Simulation
Below we simulate data from the vector autoregressive model (VAR) of order-1 as illustrated in Figure 1 of the main manuscript. This data is used to double check if the CLPM in SEM, the repeated multiple regression method, and the SNMM with G-estimation method were correctly implemented in the R code. Furthermore, the simulations were used to assess the sensitivity of model results to different sufficient adjustment sets.

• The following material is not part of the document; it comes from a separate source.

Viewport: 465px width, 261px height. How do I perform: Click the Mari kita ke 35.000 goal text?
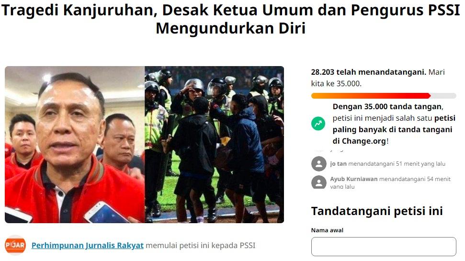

These simulations were not mentioned in the main paper, and mainly served as a check for the authors. However, we do include them in the supplementary materials, as readers main find it useful to use these simulation for obtaining some intuition of the methods.
Data generating mechanism
Data are generated from a the vector autoregressive model (VAR) of order-1 as illustrated in Figure 1 of the main manuscript. The relationships between variables are described by polynomials of degree \(k\), and the residuals are normally distributed. Baseline covariates \(C\) are binomial random variables.
Population parameter values for the separate relationships can be found in the R code below. For a linear data generating mechanism (\(k = 1\)), the population parameter values of the controlled direct effect (CDE) of \(X_{0} \rightarrow Y_{3}\) is 0.05; the CDE of \(X_{1} \rightarrow Y_{3}\) is 0.1; and the CDE of \(X_{2} \rightarrow Y_{3}\) is 0.2.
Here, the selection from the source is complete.